* Start *

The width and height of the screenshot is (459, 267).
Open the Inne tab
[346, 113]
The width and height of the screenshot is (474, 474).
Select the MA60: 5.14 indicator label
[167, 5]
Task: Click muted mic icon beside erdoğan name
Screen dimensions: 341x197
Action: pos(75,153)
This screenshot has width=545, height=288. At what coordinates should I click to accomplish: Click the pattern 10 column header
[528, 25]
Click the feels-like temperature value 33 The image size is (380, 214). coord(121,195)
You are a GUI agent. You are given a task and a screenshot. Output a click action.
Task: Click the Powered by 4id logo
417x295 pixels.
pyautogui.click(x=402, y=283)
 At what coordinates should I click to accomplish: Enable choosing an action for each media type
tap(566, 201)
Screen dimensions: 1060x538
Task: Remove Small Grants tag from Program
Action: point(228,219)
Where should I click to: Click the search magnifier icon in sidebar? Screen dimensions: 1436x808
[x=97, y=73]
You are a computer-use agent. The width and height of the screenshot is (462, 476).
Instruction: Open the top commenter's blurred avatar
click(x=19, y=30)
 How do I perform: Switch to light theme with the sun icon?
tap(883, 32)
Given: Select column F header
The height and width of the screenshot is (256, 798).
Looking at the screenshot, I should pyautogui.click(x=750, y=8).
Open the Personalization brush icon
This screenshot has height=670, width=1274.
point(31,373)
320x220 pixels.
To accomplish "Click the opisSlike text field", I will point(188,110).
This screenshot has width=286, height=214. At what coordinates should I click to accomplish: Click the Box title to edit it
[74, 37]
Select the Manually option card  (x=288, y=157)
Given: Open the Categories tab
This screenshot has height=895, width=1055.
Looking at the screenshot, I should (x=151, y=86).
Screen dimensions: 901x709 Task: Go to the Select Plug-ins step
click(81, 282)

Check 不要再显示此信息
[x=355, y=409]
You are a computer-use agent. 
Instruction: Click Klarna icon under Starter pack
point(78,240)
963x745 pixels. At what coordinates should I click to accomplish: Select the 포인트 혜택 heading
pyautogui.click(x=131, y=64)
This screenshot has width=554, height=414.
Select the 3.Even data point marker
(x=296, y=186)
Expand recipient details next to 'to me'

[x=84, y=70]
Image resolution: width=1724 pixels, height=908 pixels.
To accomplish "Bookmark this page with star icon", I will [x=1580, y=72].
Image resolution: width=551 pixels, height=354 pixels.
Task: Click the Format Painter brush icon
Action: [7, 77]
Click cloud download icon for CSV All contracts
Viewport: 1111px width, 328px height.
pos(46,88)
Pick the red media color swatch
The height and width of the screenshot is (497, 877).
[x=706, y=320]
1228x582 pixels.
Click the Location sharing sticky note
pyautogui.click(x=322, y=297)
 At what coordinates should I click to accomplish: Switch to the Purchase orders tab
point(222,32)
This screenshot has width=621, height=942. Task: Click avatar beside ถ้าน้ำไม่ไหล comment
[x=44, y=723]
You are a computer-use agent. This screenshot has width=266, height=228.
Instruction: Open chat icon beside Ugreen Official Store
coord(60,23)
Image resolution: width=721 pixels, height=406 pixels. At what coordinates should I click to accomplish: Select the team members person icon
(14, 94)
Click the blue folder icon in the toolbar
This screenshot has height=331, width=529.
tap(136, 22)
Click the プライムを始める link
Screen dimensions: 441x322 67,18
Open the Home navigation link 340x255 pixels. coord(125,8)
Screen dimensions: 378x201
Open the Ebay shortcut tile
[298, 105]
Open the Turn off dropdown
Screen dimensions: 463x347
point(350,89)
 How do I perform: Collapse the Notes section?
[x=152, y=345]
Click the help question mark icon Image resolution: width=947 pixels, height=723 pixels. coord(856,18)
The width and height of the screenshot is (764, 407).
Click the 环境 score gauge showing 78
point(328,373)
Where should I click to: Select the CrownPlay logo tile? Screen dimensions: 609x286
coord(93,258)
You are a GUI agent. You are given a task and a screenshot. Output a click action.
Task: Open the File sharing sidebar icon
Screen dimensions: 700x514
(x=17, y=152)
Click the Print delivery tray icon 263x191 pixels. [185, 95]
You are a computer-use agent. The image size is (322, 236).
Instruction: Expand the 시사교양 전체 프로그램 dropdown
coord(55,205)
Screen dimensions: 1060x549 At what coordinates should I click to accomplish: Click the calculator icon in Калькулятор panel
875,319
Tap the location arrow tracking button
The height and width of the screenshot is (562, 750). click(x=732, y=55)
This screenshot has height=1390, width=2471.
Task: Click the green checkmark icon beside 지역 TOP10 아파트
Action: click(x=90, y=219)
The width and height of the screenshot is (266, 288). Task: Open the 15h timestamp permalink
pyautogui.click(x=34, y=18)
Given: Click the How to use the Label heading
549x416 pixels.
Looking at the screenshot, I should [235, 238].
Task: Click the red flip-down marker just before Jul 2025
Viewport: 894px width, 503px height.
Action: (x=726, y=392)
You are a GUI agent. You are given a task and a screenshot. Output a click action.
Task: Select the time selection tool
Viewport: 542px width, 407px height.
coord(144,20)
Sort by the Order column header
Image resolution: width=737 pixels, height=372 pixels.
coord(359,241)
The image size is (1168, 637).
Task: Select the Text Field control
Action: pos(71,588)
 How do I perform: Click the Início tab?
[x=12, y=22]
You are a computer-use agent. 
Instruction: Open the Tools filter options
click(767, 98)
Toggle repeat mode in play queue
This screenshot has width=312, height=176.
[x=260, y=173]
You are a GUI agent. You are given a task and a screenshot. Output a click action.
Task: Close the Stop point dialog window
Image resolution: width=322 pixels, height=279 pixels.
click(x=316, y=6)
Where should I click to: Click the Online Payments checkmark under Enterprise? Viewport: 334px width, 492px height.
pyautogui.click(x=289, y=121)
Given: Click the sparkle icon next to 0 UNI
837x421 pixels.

* End *

- [INSTRUCTION]
Rewrite all of the lines above, swapping "computer-use agent" for "desktop assistant" wherever it appears and leaving everything else unchanged.

- [EXERCISE SOLUTION]
The width and height of the screenshot is (459, 267).
Open the Inne tab
[346, 113]
The width and height of the screenshot is (474, 474).
Select the MA60: 5.14 indicator label
[167, 5]
Task: Click muted mic icon beside erdoğan name
Screen dimensions: 341x197
Action: pos(75,153)
This screenshot has width=545, height=288. At what coordinates should I click to accomplish: Click the pattern 10 column header
[528, 25]
Click the feels-like temperature value 33 The image size is (380, 214). coord(121,195)
You are a GUI agent. You are given a task and a screenshot. Output a click action.
Task: Click the Powered by 4id logo
417x295 pixels.
pyautogui.click(x=402, y=283)
 At what coordinates should I click to accomplish: Enable choosing an action for each media type
tap(566, 201)
Screen dimensions: 1060x538
Task: Remove Small Grants tag from Program
Action: point(228,219)
Where should I click to: Click the search magnifier icon in sidebar? Screen dimensions: 1436x808
[x=97, y=73]
You are a desktop assistant. The width and height of the screenshot is (462, 476).
Instruction: Open the top commenter's blurred avatar
click(x=19, y=30)
 How do I perform: Switch to light theme with the sun icon?
tap(883, 32)
Given: Select column F header
The height and width of the screenshot is (256, 798).
Looking at the screenshot, I should pyautogui.click(x=750, y=8).
Open the Personalization brush icon
This screenshot has height=670, width=1274.
point(31,373)
320x220 pixels.
To accomplish "Click the opisSlike text field", I will point(188,110).
This screenshot has width=286, height=214. At what coordinates should I click to accomplish: Click the Box title to edit it
[74, 37]
Select the Manually option card  (x=288, y=157)
Given: Open the Categories tab
This screenshot has height=895, width=1055.
Looking at the screenshot, I should (x=151, y=86).
Screen dimensions: 901x709 Task: Go to the Select Plug-ins step
click(81, 282)

Check 不要再显示此信息
[x=355, y=409]
You are a desktop assistant. 
Instruction: Click Klarna icon under Starter pack
point(78,240)
963x745 pixels. At what coordinates should I click to accomplish: Select the 포인트 혜택 heading
pyautogui.click(x=131, y=64)
This screenshot has width=554, height=414.
Select the 3.Even data point marker
(x=296, y=186)
Expand recipient details next to 'to me'

[x=84, y=70]
Image resolution: width=1724 pixels, height=908 pixels.
To accomplish "Bookmark this page with star icon", I will [x=1580, y=72].
Image resolution: width=551 pixels, height=354 pixels.
Task: Click the Format Painter brush icon
Action: [7, 77]
Click cloud download icon for CSV All contracts
Viewport: 1111px width, 328px height.
pos(46,88)
Pick the red media color swatch
The height and width of the screenshot is (497, 877).
[x=706, y=320]
1228x582 pixels.
Click the Location sharing sticky note
pyautogui.click(x=322, y=297)
 At what coordinates should I click to accomplish: Switch to the Purchase orders tab
point(222,32)
This screenshot has width=621, height=942. Task: Click avatar beside ถ้าน้ำไม่ไหล comment
[x=44, y=723]
You are a desktop assistant. This screenshot has width=266, height=228.
Instruction: Open chat icon beside Ugreen Official Store
coord(60,23)
Image resolution: width=721 pixels, height=406 pixels. At what coordinates should I click to accomplish: Select the team members person icon
(14, 94)
Click the blue folder icon in the toolbar
This screenshot has height=331, width=529.
tap(136, 22)
Click the プライムを始める link
Screen dimensions: 441x322 67,18
Open the Home navigation link 340x255 pixels. coord(125,8)
Screen dimensions: 378x201
Open the Ebay shortcut tile
[298, 105]
Open the Turn off dropdown
Screen dimensions: 463x347
point(350,89)
 How do I perform: Collapse the Notes section?
[x=152, y=345]
Click the help question mark icon Image resolution: width=947 pixels, height=723 pixels. coord(856,18)
The width and height of the screenshot is (764, 407).
Click the 环境 score gauge showing 78
point(328,373)
Where should I click to: Select the CrownPlay logo tile? Screen dimensions: 609x286
coord(93,258)
You are a GUI agent. You are given a task and a screenshot. Output a click action.
Task: Open the File sharing sidebar icon
Screen dimensions: 700x514
(x=17, y=152)
Click the Print delivery tray icon 263x191 pixels. [185, 95]
You are a desktop assistant. The image size is (322, 236).
Instruction: Expand the 시사교양 전체 프로그램 dropdown
coord(55,205)
Screen dimensions: 1060x549 At what coordinates should I click to accomplish: Click the calculator icon in Калькулятор panel
875,319
Tap the location arrow tracking button
The height and width of the screenshot is (562, 750). click(x=732, y=55)
This screenshot has height=1390, width=2471.
Task: Click the green checkmark icon beside 지역 TOP10 아파트
Action: click(x=90, y=219)
The width and height of the screenshot is (266, 288). Task: Open the 15h timestamp permalink
pyautogui.click(x=34, y=18)
Given: Click the How to use the Label heading
549x416 pixels.
Looking at the screenshot, I should [235, 238].
Task: Click the red flip-down marker just before Jul 2025
Viewport: 894px width, 503px height.
Action: (x=726, y=392)
You are a GUI agent. You are given a task and a screenshot. Output a click action.
Task: Select the time selection tool
Viewport: 542px width, 407px height.
coord(144,20)
Sort by the Order column header
Image resolution: width=737 pixels, height=372 pixels.
coord(359,241)
The image size is (1168, 637).
Task: Select the Text Field control
Action: pos(71,588)
 How do I perform: Click the Início tab?
[x=12, y=22]
You are a desktop assistant. 
Instruction: Open the Tools filter options
click(767, 98)
Toggle repeat mode in play queue
This screenshot has width=312, height=176.
[x=260, y=173]
You are a GUI agent. You are given a task and a screenshot. Output a click action.
Task: Close the Stop point dialog window
Image resolution: width=322 pixels, height=279 pixels.
click(x=316, y=6)
Where should I click to: Click the Online Payments checkmark under Enterprise? Viewport: 334px width, 492px height.
pyautogui.click(x=289, y=121)
Given: Click the sparkle icon next to 0 UNI
837x421 pixels.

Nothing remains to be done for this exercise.